Part 6: Key Compliance Changes — Don’t Miss These Dates & Rules 📋
| Change | Detail |
| ITR filing (non-audit) | Extended to August 31 |
| Revised return deadline | Extended to March 31 (next year) |
| PAN mandatory thresholds | Revised upward for certain transactions (e.g., vehicle purchase, cash deposits) |
| Aadhaar-only PAN applications | Discontinued |
| Reassessment notice | Minimum 30 days to respond (extendable to 3 months) |
| Sovereign Gold Bonds (SGB) | Tax-free maturity only for original subscribers; secondary market buyers pay capital gains tax |
| Anti-profiteering (cross-tax) | Cross-adjustment of refunds and dues across old and new Act allowed |
On Reassessment — A Win for Taxpayers: Tax authorities can now reopen cases based on favourable court rulings. However, if you receive a reassessment notice, you are now guaranteed at least 30 days to respond, extendable to 3 months.
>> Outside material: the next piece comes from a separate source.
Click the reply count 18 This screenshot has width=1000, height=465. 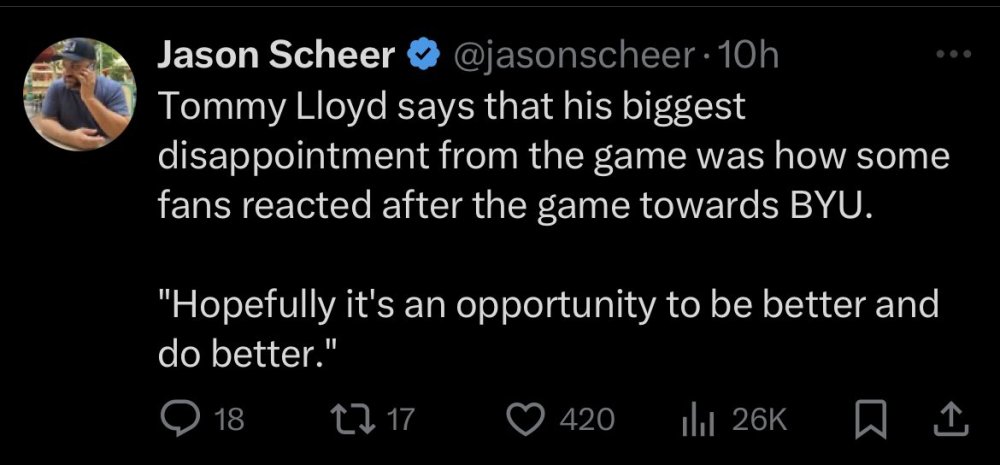pos(229,419)
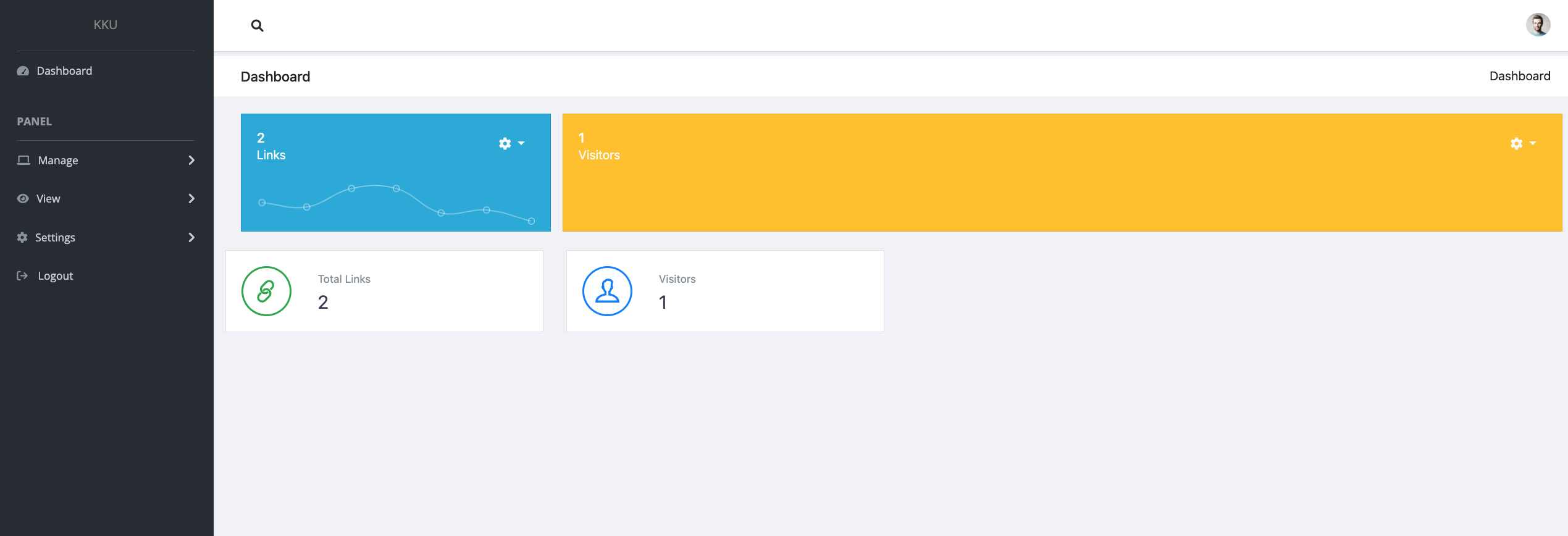Screen dimensions: 1568x536
Task: Select Logout from the sidebar
Action: pos(56,276)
This is a meaningful protection against the earlier practice of unreasonably short response windows.
The shift from the 64-year-old IT Act, 1961 to the new IT Act, 2025 is far more than a cosmetic change. Yes, the core tax math is largely intact for Tax Year 2026-27. But the new language, renumbered sections, revised forms, updated perquisite rules, and significant compliance improvements create both risks and opportunities.
For salaried individuals: Check your Form 12BB, ensure your employer has applied the correct revised perquisite values, verify your HRA city classification, and file by the deadline.
For businesses: Review your salary structure against the new perquisite rules — there’s genuine money to save in tax-efficient structuring. If you trade in F&O, factor in the higher STT. If you are considering a buyback, the April 2026 capital gains regime may be the right time.
For everyone: The extended revised return window (now March 31) is your safety net — use it if you make an error in your first year under the new Act.
Disclaimer: This article is for general informational and educational purposes only. Please do your research as well. This does not constitute personalized tax advice.